Here we’ll give a high-level idea of the background theory for hypothesis testing. We will use one-sample hypothesis tests for means to convey the main ideas, which hold for one-sample proportion tests and both types of two-sample tests as well.

In a one-sample hypothesis test, the test statistic is

\[ t =\frac{\bar{x} - \mu}{\frac{s}{\sqrt{n}}} \] What is the interpretation of \(t\) here? Recall from Part 3 that the sample mean \(\bar{x}\) is a random variable with mean \(\mu\) and standard deviation \(\frac{s}{\sqrt{n}}\). Therefore, if \(\mu\) is the true mean, then the observed \(\bar{x}\) is \(t\) standard errors away from the mean of the sampling distribution.

To illustrate, suppose in a random sample of \(n = 100\) trips by monthly passholders, we obtain a sample mean of \(\bar{x} = 27\) minutes. Suppose now we wish to test whether the true mean is \(22\) minutes. In this case, the hypotheses are

\[\begin{align} H_0 : \mu = 22 \\ H_a : \mu \neq 22. \end{align}\]

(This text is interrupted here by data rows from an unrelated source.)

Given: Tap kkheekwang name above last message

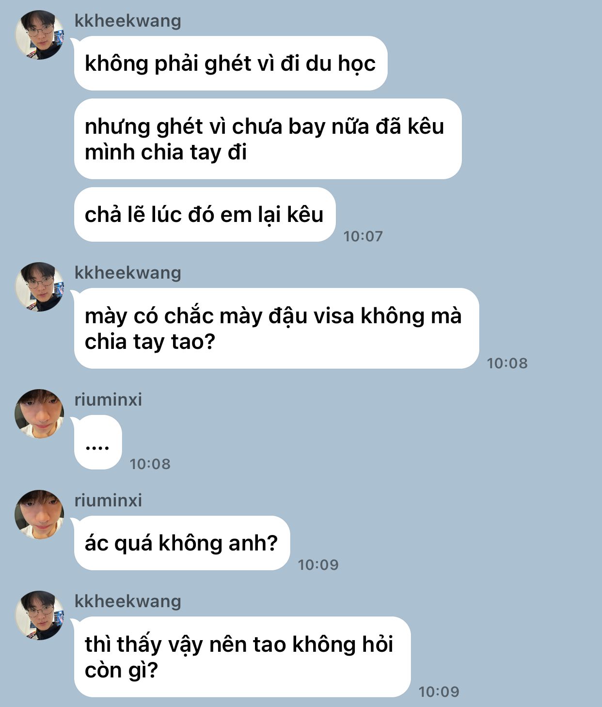Looking at the screenshot, I should (x=128, y=602).
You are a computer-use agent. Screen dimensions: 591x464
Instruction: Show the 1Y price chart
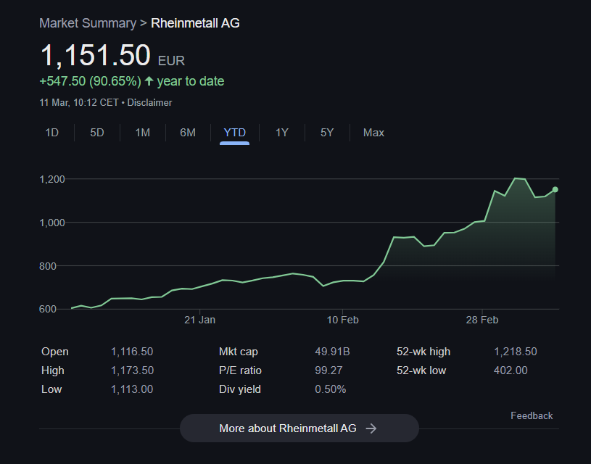(x=281, y=133)
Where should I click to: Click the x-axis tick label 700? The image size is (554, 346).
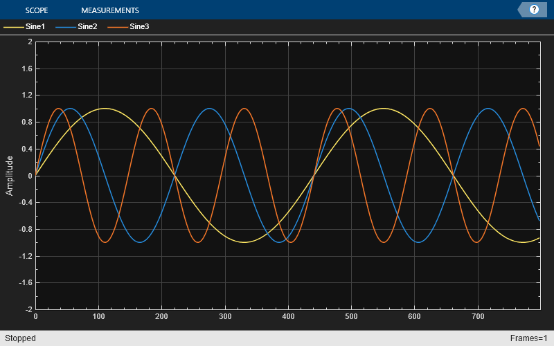[x=478, y=317]
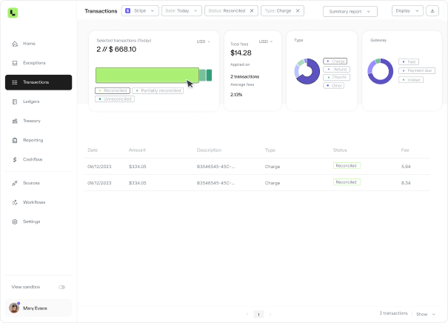Viewport: 448px width, 323px height.
Task: Toggle the View sandbox switch
Action: tap(61, 287)
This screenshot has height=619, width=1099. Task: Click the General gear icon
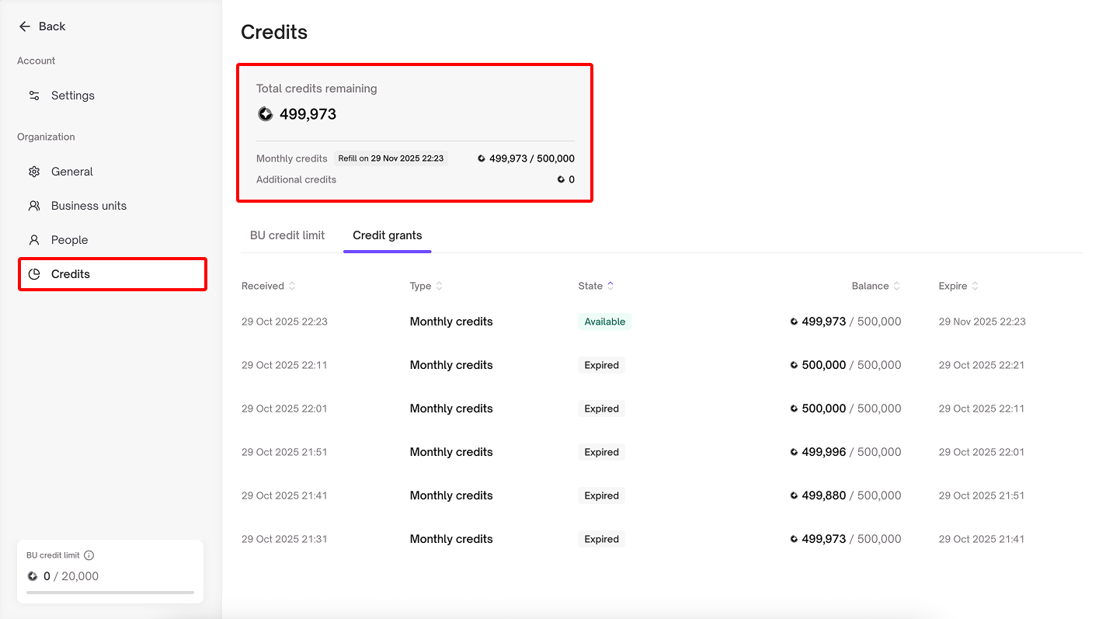pos(34,172)
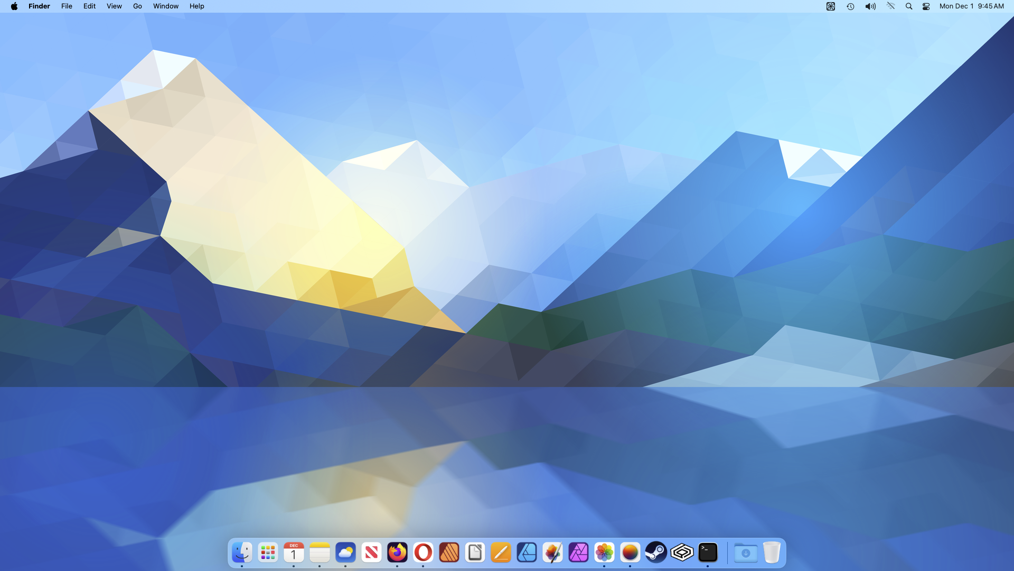Open Control Center in the menu bar
The image size is (1014, 571).
(x=926, y=6)
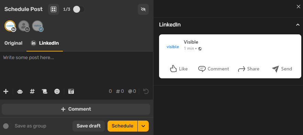The height and width of the screenshot is (135, 303).
Task: Click the plus icon in the editor toolbar
Action: [x=6, y=91]
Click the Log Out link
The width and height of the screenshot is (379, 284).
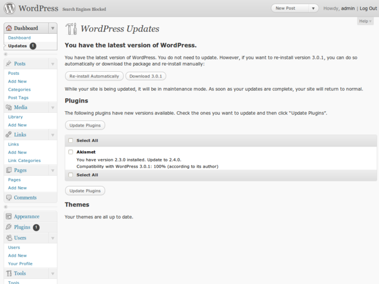click(x=368, y=9)
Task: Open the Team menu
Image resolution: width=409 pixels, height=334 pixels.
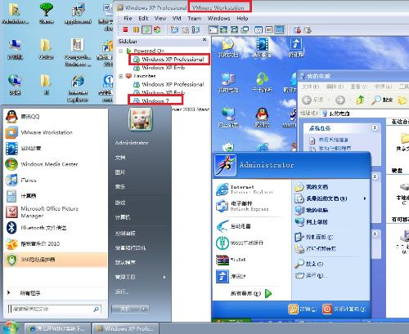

If the null hypothesis were true, then the distribution for \(\bar{x}\) would look something like:

# See code using the scroll bar immediately to the right -----> #



cols = met.brewer("Monet")
set.seed(1)
bike = read.csv("bikeshare.csv", stringsAsFactors = TRUE)
bike = bike[bike$pass_type=="Monthly Pass",]
mu = 22


n = 100
x_bar <- list()


for(i in 1:10000){
bike_sample <- bike[sample(1:nrow(bike), n),] 
x_bar[[i]] = mean(bike_sample$duration)
}


delt = mu - mean(unlist(x_bar))

CLT <-data.frame(cbind(x_bar))
CLT$x_bar=as.numeric(CLT$x_bar)+delt

ggplot(CLT, aes(x=x_bar))+
  geom_histogram(binwidth = 0.2, color = "white", fill=cols[9])+
  theme_ipsum(base_family = "Helvetica", axis_title_size = 14)+
  xlab("Mean duration of one way trips (minutes)")+
  ylab("Frequency")+
 geom_segment(aes(x = mu, y = 0, xend = mu, yend = 450), size = 0.5, linetype = "dashed", color = cols[6])+
   geom_segment(aes(x = 27, y = 0, xend = 27, yend = 80), size = 0.5, linetype = "dashed", color = cols[6])+
  annotate("text", x = mu+1, y = 425, label = expression(paste(mu,' = 22')))+
    annotate("text", x = 27+1, y = 70, label = expression(paste(x,' = 27')))+
  scale_x_continuous(breaks=c(15,16,17,18,19,20,21,22,23,24,25,26, 27, 28, 29, 30))

Note how far away \(\bar{x} = 27\) is from the hypothesized mean of \(\mu = 22\) minutes. That is, if the true mean really were 22 minutes, then it would be pretty rare for us to observe \(\bar{x} = 27\) (or larger) from a sample size of 100. In fact, out of 10,000 random draws of the data, the mean duration was more than 5 minutes further from the mean (in either direction) in only 353 out of 10,000 random draws, or in 3.53% of cases. This small probability is the \(p\)-value – the likelihood of seeing a deviation from the mean this large if the null were true.